Supplied text below:
|Venue: DHL Stadium, Cape Town Date: Saturday, 16 July Kick-off: 16:05 BST|
|Coverage: Live radio commentary on BBC Radio Wales Extra – available via BBC Sounds, 882 MW and BBC Sport Online, Radio Cymru plus live text and match report on the BBC Sport website|
Wales captain Dan Biggar knows occasions like series deciders in South Africa do not come around very often.
He also knows that at the age of 32, there might not be many more chances to achieve a little bit of history.
Biggar has already become the first captain to lead a Wales men’s side to a victory over the Springboks in South Africa after they celebrated a 13-12 win in Bloemfontein to level the series.
Now, after recovering from a shoulder injury suffered in that game, the fly-half is hoping to help Wales become the first of the nations that make up the Lions to win a series in South Africa, with Ireland, Scotland and England never having managed the feat either.
“I am the first to admit it, for boys like myself, you are not going to have too many more opportunities,” said Biggar.
“That’s why I have tried to enjoy the whole tour and atmosphere because you never know when it’s going to be your last and you want to enjoy every moment.
“It has been a great tour and I have loved it. We have come together as a group, played some decent rugby, mixed it up and not taken a backward step.
“Standing there for the anthem at the first Test in Loftus [Versfeld] was the best atmosphere I have ever had for a game, the best place I have ever played. It was brilliant and I am glad I can say I was part of that.
End of Supplied text.
Excerpted records below:
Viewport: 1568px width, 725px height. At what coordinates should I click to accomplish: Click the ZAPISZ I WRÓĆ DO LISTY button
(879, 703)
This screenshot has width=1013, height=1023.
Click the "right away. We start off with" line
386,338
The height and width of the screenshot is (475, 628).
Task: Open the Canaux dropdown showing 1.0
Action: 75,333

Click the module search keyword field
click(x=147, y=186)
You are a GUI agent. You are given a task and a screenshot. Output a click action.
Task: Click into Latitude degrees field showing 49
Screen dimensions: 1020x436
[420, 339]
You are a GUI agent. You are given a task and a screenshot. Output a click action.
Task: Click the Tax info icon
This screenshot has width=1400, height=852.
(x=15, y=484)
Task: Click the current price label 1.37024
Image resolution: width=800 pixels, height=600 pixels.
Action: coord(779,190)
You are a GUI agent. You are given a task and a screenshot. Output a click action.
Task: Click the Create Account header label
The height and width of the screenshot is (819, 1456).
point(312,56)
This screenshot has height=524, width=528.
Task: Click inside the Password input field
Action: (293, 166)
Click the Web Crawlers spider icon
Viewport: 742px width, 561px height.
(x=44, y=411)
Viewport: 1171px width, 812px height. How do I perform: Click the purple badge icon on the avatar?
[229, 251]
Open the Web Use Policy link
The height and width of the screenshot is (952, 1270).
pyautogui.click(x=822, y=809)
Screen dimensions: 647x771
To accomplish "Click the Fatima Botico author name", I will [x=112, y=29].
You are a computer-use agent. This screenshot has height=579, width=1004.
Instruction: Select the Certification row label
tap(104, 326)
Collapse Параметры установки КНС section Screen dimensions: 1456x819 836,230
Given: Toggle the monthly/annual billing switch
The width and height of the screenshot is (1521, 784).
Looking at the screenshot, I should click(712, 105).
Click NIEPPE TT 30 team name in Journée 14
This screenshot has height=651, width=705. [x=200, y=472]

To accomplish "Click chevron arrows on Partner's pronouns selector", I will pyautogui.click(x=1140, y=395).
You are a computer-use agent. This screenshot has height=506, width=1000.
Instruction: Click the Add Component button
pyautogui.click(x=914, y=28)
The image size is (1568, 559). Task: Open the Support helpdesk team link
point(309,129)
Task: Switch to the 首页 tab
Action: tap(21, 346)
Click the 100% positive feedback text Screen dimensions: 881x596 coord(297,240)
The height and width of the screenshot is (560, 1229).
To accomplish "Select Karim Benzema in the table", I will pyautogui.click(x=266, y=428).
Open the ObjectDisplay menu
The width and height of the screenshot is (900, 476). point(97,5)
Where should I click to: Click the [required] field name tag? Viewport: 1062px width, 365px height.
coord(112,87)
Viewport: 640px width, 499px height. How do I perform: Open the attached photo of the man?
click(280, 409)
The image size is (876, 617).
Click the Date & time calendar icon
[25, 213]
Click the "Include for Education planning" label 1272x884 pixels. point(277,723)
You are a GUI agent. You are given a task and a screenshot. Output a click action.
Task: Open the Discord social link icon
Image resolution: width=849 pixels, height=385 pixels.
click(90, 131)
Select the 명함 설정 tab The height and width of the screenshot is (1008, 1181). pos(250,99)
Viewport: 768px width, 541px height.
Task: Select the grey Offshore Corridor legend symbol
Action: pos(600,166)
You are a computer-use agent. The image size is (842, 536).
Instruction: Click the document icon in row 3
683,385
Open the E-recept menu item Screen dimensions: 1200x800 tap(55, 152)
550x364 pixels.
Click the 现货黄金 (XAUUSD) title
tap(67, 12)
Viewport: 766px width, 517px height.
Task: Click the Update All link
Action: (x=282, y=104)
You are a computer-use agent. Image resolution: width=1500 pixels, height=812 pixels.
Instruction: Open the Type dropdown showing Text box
End of Excerpted records.
Problems and tasks:
1: Answer these questions from the match preview:
(a) What was the score when Wales won in Bloemfontein?
(b) At which ground was the first Test played?
(c) What is the kick-off time given for the match at DHL Stadium?
2: Name every nation the match preview says makes up the Lions.
3: Reproduce the match preview text between "Now, after recovering" and "enjoy every moment.", inclusive.

Solution set:
1:
(a) 13-12
(b) Loftus Versfeld
(c) 16:05 BST

2: Wales, Ireland, Scotland, England

3:
Now, after recovering from a shoulder injury suffered in that game, the fly-half is hoping to help Wales become the first of the nations that make up the Lions to win a series in South Africa, with Ireland, Scotland and England never having managed the feat either.
“I am the first to admit it, for boys like myself, you are not going to have too many more opportunities,” said Biggar.
“That’s why I have tried to enjoy the whole tour and atmosphere because you never know when it’s going to be your last and you want to enjoy every moment.